> **Teks Bacaan**:

──────────

REPUBLIKA.CO.ID,SURABAYA – Ahli Virologi Fakultas Kedokteran Hewan Universitas Airlangga (Unair) Suwarno berhasil mengembangkan dua jenis obat terapi yang bisa menghambat pertumbuhan virus flu burung atau Avian Influenza (AI). Obat tersebut berasal dari ekstrak kuning telur yang diberi nama Anti-Hemaglutinin Antibody (AHA) dan Anti-Neuraminidase Antibody (ANA).
“Sejak virus Avian Influenza (AI) ada di Indonesia tahun 2003, kita merasa terenyuh. Itulah yang mendorong kami untuk membuat vaksin dan alat terapi. Obat AHA dan ANA adalah bentuk alat terapi yang kita ekstrak dari kuning telur,” kata Suwarno melalui siaran pers, Kamis (6/4).
Ia menjelaskan, ekstrak kuning telur tersebut diambil dari kelompok ayam yang terinfeksi virus Flu Burung yang berada dalam fase menjelang bertelur. Kedua kelompok ayam tersebut diberi vaksinasi AI. Kelompok pertama diimunisasi dengan protein hemaglutinin dari virus AI, sedangkan kelompok kedua diimunisasi dengan protein neuraminidase dari virus yang sama.

──────────

> **Bagian Data**:
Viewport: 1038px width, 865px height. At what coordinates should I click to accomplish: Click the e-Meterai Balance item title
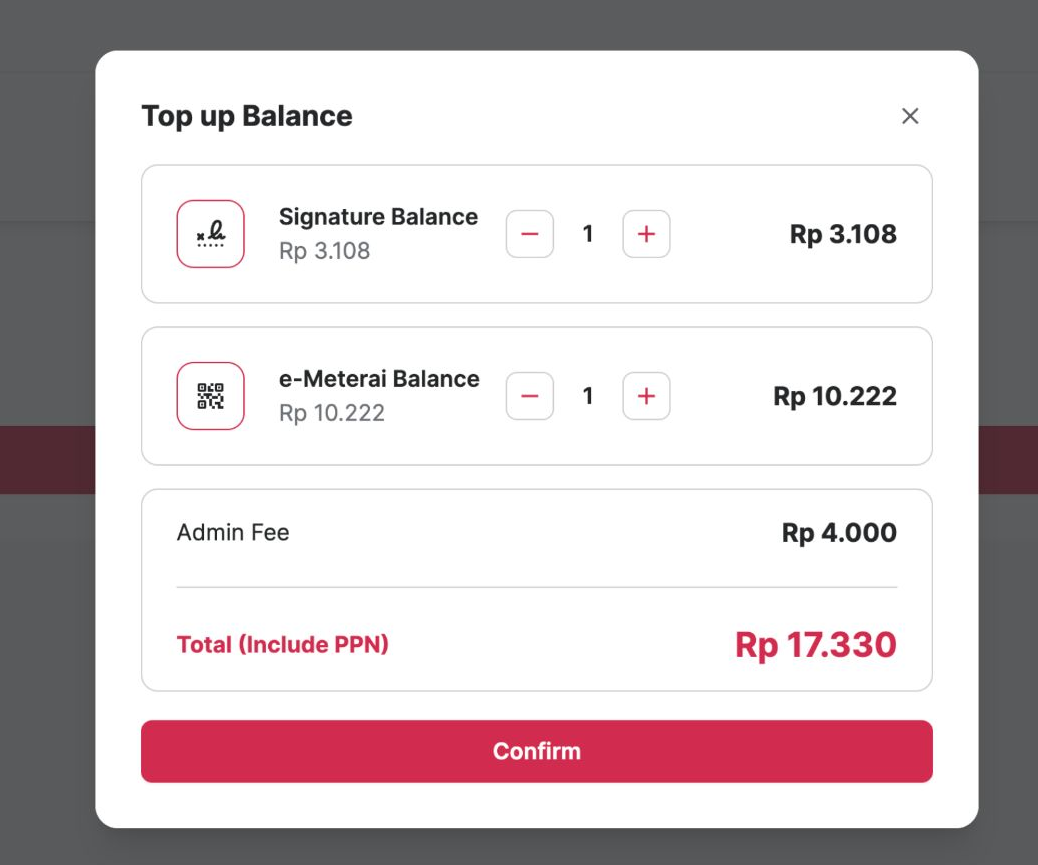379,379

──────────

> **Bagian Latihan**:
**A.** Jawablah pertanyaan berikut berdasarkan teks tentang obat flu burung.
(i) Dari bahan apa obat AHA dan ANA diekstrak?
(ii) Sejak tahun berapa virus Avian Influenza ada di Indonesia menurut Suwarno?
(iii) Dengan protein apa kelompok ayam kedua diimunisasi?
**B.** Tuliskan ulang bagian teks tentang obat flu burung yang dimulai dengan "Ia menjelaskan, ekstrak" dan berlanjut hingga "virus yang sama.". Ganti "kelompok ayam" dengan "kawanan ayam".

> **Jawaban Tiap Tugas**:
**A.**
(i) Obat AHA dan ANA diekstrak dari kuning telur.
(ii) Virus Avian Influenza ada di Indonesia sejak tahun 2003.
(iii) Kelompok ayam kedua diimunisasi dengan protein neuraminidase dari virus AI.

**B.**
Ia menjelaskan, ekstrak kuning telur tersebut diambil dari kawanan ayam yang terinfeksi virus Flu Burung yang berada dalam fase menjelang bertelur. Kedua kawanan ayam tersebut diberi vaksinasi AI. Kelompok pertama diimunisasi dengan protein hemaglutinin dari virus AI, sedangkan kelompok kedua diimunisasi dengan protein neuraminidase dari virus yang sama.